You want at least 4 females per group. The eupterus is a big fish and territorial so I would predict he would defend the tank against the red tail but I've never tried the combo.

I would not combine peacocks with any mbuna but yellow labs and I would not add them to a 55G that already has 15 mbuna in it. You want at_ least_ 4 females per group.

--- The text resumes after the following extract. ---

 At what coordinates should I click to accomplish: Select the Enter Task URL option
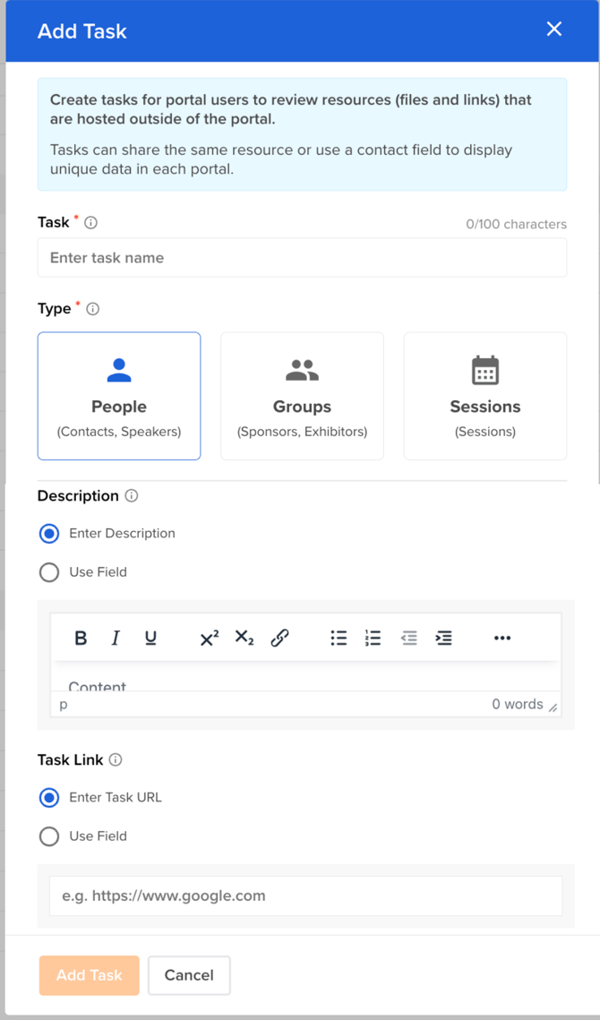(49, 798)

If you want peacocks in a 55G I'd either do just peacocks (8 of them, all males and no look-alikes) or I'd do yellow labs 1m:4f and 3 peacocks.


----------



## lundungurl (Jan 31, 2014)

Ok, so the tank is filled with water and the water is conditioned with stresscoat. My PH is 8.2 out of the tap, my Ammonia, Nitrite and Nitrate is all at 0ppm. I will be adding the fish tomorrow along with a bottle of Tetra Safe Start Plus I decided to go with all male peacocks and a featherfin catfish. My filtration setup is 1 HOB Penguin 350 and a Penn Plax Cascade 1000. The rock work is Ozark Mountain Quartzite But I will be putting more in Probably Slate from Home Depot or something. The substrate is a sandy/pebbly mix specifically for African Cichlids. I want to overstock (do you think my filtration can hadle it?). Also, I'm very fortunate to live within a few miles of the Wet Spot Tropical fish store in Portland, Or. so I will be getting my stock from them. Ultimately, I'm looking at Chitande Type Masinje, Mamalela "Lemon Jake", maylandi "Sulfurhead", "OB", saulosi "Greenface", Sunshine peacock, Ruby red/German Red Peacock, hansbaenschi Cobue F2, koningsi Mbenji F1, korneliae Blue & Gold F2, Maisoni Chitimba Bay F1. These are all Peacocks and I'm hoping The Wet Spot will have them.

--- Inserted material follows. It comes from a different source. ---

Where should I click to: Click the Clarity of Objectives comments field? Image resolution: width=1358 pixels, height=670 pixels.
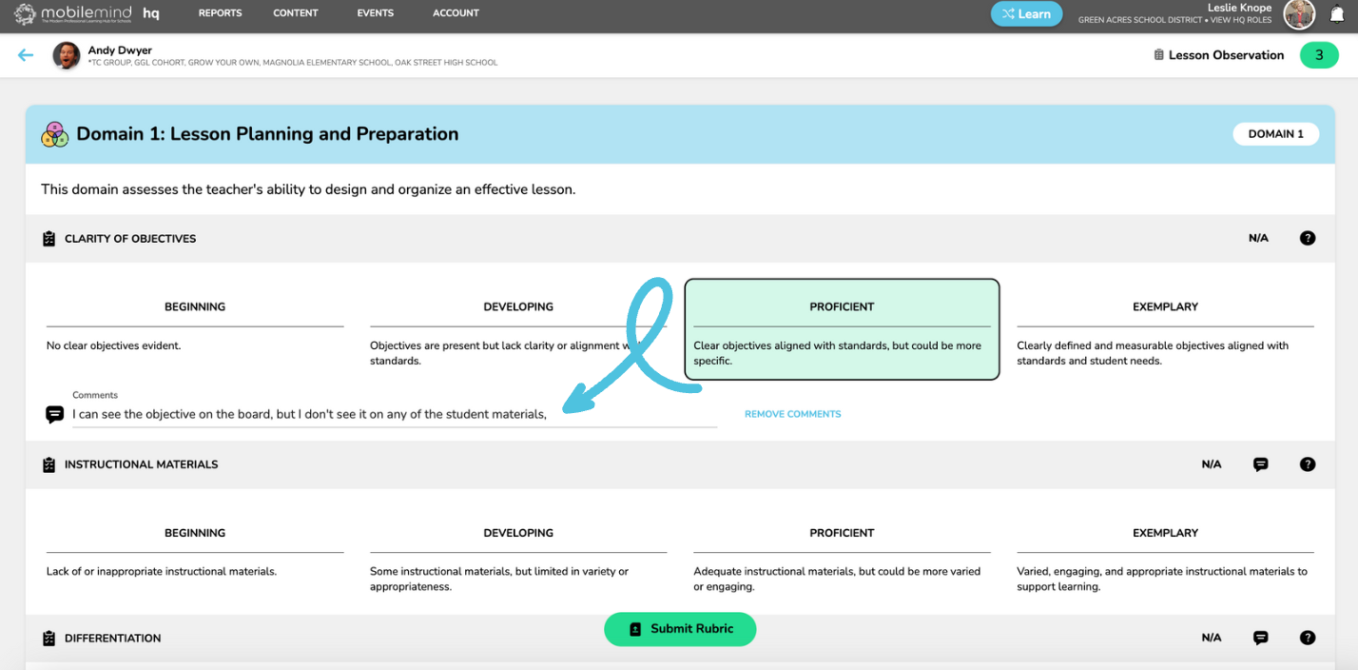[x=395, y=415]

I would like anyone's opinion on these as a stocking list or if you have any other suggestions, feel free to chime in.

So, a couple questions:
How many Featherfin Catfish should I get for adequate clean up?
I am able to get about 6 Peacocks now and the other 6 in a week or two. Do you think this should be ok?
Overall do you think my setup is ok?

Thanks for all the help!


----------



## Mschn99 (Dec 24, 2012)

how did you go from a very planned tank.......to an overstocked (bad idea IMO) tank that has a ton of different species in it. A 55 is a very limited tank because the footprint is small for the volume.

As far as syno catfish, you want 1 in a 55. They do best in groups if you want more than one.....and a 55 will not support a group.

I personally think your setup is NOT good. Are the peacocks going to be sexed males? If you put two species of unsexed peacocks in the same tank, you might as well plan on throwing away the females and fry. You will never be able to tell them apart


----------



## lundungurl (Jan 31, 2014)

Sorry, I forgot to add some pics. The stand isn't complete yet (need to add trim and doors) but I'll do that later. Excuse the cell phone camera  The tank is your typical 55gal long.


----------



## lundungurl (Jan 31, 2014)

Hi Mschn99, Thanks for the response. When I made my first post I was toying with the idea of breeding. As you can see by my 1st post it was several months ago and I have since decided that jumping into breeding right off the bat with no previous experience with Cichlids would be a bad idea. I have seen several posts where people overstock to reduce the aggression because it's spread out more among the fish. I know that I shouldn't get any peacocks that have similar coloring and yes, they will all be males. I'm willing to pay extra for known males. Is it true that only males have the egg spots? If so, I will go that route. According to The Wet Spot current stocking list they have known males that are around 2" long right now for about $20.00ea.
I think I might go with Synodontis lucipinnis "Dwarf Petricola". They only get about 4 inches long and I think my tank could support 3 of those. That way they will be in a small group. I think that would be better than 1 large catfish with no friends to hang around with. What are your thoughts on that?


----------



## lundungurl (Jan 31, 2014)

Also, All the fish I listed above are from The Wet Spot website listed under Lake Malawi "Peacocks"


----------



## Mschn99 (Dec 24, 2012)

In an all male peacock tank, the likelihood is that a decent number of the fish will never show full color, especially if purchased as juveniles that are only part color. Just something to be prepared for.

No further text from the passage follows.